Records contained in a dataset
● ● ●

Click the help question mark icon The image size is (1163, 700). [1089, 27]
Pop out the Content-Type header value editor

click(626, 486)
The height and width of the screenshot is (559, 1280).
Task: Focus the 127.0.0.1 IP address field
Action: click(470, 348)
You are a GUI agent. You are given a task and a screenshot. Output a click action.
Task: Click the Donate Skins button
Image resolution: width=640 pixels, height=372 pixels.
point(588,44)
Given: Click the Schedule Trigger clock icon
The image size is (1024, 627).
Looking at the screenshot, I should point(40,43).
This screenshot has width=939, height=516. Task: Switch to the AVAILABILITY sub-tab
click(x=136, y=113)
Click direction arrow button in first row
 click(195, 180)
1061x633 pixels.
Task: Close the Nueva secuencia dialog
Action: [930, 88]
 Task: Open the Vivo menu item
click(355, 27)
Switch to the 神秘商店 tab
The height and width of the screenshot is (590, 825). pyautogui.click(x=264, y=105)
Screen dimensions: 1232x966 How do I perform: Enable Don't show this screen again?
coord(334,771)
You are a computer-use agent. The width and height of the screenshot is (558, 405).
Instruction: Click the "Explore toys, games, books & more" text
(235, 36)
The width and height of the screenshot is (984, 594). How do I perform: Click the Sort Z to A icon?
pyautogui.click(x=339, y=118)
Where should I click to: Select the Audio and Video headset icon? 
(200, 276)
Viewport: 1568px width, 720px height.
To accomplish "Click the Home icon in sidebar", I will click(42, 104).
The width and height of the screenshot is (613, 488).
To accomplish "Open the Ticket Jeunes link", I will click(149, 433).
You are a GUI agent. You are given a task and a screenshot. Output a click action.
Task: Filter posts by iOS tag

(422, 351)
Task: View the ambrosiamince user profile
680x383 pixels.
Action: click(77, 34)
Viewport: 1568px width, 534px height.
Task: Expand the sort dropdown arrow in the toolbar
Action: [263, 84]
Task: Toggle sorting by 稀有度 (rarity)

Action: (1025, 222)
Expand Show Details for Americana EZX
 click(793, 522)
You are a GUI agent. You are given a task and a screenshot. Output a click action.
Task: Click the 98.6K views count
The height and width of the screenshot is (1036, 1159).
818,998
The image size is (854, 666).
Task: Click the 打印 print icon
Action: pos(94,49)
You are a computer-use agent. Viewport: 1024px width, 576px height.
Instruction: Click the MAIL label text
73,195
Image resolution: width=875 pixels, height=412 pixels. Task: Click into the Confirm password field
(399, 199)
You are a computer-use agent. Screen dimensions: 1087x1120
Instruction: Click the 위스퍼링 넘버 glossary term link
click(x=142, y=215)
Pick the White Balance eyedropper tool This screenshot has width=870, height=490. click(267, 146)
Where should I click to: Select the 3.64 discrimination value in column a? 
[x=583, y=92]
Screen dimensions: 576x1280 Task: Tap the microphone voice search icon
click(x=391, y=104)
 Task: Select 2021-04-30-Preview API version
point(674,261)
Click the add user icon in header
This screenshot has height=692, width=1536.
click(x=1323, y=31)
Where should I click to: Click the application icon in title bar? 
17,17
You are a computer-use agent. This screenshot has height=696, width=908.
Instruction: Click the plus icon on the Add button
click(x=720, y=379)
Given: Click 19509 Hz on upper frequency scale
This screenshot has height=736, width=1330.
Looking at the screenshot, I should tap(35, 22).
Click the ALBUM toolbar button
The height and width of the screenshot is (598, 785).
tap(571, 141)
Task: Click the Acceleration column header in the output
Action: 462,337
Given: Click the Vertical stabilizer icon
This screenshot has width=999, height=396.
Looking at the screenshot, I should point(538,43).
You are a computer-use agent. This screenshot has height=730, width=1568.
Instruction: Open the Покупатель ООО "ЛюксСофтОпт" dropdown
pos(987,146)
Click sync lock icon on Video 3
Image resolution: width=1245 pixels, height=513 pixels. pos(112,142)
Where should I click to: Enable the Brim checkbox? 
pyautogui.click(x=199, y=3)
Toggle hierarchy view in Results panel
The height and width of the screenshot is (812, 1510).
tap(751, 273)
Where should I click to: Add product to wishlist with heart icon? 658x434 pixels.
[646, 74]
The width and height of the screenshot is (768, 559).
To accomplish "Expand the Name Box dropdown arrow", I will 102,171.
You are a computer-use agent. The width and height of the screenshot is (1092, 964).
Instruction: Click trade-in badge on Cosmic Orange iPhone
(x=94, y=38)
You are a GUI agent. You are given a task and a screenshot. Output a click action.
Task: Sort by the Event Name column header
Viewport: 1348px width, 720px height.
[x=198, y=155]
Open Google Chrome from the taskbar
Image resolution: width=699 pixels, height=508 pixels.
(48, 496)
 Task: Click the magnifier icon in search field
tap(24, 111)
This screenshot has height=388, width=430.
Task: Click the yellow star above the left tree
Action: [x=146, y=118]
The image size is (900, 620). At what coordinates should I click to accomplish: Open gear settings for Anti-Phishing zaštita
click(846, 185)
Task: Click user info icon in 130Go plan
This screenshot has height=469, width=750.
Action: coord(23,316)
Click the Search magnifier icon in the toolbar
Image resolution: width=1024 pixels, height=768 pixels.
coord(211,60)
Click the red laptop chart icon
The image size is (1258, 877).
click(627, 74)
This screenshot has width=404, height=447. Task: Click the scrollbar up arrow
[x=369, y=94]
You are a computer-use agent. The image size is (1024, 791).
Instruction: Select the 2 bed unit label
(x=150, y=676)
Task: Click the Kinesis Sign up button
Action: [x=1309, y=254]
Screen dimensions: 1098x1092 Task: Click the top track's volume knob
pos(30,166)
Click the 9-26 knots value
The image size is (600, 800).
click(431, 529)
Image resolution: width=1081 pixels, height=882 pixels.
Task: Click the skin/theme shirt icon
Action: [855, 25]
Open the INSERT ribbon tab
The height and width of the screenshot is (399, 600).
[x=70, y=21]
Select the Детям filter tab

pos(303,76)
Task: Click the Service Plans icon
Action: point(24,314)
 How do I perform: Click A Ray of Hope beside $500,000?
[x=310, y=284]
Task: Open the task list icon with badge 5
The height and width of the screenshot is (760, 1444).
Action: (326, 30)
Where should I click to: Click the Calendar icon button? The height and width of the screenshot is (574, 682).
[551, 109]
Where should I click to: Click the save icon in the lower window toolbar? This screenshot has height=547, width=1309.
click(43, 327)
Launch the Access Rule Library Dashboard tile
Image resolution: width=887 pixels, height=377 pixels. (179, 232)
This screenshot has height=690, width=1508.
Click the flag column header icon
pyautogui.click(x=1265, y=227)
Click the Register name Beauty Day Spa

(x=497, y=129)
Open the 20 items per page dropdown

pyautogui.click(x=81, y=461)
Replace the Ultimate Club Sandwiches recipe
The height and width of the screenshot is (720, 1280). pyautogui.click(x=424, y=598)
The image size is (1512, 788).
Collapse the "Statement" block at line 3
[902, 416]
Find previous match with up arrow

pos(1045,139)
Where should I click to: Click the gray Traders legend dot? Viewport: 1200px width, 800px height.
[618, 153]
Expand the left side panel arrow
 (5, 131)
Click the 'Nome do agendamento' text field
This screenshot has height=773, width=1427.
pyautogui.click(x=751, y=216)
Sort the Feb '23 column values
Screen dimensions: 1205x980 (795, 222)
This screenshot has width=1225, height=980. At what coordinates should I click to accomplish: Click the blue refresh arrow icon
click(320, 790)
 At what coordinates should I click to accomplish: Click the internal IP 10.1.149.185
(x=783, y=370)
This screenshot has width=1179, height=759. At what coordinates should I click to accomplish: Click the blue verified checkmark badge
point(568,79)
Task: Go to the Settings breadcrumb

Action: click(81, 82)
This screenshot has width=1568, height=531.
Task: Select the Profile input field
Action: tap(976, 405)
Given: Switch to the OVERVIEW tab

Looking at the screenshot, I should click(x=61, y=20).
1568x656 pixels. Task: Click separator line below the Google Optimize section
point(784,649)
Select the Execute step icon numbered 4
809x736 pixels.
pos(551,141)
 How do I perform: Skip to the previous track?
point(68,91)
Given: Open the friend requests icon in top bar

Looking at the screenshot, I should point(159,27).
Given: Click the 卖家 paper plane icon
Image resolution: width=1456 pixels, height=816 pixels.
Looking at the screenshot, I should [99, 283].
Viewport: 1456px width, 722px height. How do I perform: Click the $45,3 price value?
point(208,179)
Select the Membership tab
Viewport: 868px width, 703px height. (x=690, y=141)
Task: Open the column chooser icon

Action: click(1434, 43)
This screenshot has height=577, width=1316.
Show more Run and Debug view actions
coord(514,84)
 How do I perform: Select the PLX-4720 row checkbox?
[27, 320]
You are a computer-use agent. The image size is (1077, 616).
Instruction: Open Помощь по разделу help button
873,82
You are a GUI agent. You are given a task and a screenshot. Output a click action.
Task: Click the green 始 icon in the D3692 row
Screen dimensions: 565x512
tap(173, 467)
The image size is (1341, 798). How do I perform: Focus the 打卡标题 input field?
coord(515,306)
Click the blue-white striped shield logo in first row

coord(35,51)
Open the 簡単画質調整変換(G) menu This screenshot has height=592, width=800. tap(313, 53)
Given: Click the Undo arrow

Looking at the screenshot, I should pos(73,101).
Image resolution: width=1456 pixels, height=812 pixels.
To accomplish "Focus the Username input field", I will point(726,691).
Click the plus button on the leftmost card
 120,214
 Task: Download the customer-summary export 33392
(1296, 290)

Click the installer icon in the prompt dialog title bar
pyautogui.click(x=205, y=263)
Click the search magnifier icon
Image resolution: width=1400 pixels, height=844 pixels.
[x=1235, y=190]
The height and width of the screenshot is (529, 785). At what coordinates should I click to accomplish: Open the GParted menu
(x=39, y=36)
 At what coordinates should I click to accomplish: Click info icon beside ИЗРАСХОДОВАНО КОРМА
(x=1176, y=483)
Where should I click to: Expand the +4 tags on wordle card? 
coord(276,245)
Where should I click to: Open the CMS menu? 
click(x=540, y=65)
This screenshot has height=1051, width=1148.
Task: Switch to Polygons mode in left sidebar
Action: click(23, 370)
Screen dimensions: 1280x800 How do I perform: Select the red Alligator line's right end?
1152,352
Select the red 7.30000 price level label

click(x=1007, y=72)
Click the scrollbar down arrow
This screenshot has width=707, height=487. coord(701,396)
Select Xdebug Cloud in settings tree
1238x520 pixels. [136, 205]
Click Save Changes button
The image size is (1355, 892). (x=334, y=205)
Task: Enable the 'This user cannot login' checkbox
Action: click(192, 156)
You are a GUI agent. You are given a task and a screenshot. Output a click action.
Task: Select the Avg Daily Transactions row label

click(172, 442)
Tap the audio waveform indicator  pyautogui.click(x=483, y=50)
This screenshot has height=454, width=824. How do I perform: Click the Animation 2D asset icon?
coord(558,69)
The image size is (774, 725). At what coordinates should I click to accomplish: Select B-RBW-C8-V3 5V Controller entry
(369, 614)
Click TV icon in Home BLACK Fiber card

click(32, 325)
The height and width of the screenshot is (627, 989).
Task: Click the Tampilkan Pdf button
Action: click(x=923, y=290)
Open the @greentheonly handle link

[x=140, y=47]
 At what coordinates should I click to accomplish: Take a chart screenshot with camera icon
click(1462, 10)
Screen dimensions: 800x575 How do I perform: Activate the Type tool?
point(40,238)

● ● ●

TASK DETAILS
From the data above, output exactly the lines between the one containing "The width and height of the screenshot is (984, 594)." and the one containing "Task: Click the 98.6K views count", counting both of them.

SOLUTION TO THIS EXERCISE
The width and height of the screenshot is (984, 594). How do I perform: Click the Sort Z to A icon?
pyautogui.click(x=339, y=118)
Where should I click to: Select the Audio and Video headset icon? 
(200, 276)
Viewport: 1568px width, 720px height.
To accomplish "Click the Home icon in sidebar", I will click(42, 104).
The width and height of the screenshot is (613, 488).
To accomplish "Open the Ticket Jeunes link", I will click(149, 433).
You are a GUI agent. You are given a task and a screenshot. Output a click action.
Task: Filter posts by iOS tag

(422, 351)
Task: View the ambrosiamince user profile
680x383 pixels.
Action: click(77, 34)
Viewport: 1568px width, 534px height.
Task: Expand the sort dropdown arrow in the toolbar
Action: [263, 84]
Task: Toggle sorting by 稀有度 (rarity)

Action: (1025, 222)
Expand Show Details for Americana EZX
 click(793, 522)
You are a GUI agent. You are given a task and a screenshot. Output a click action.
Task: Click the 98.6K views count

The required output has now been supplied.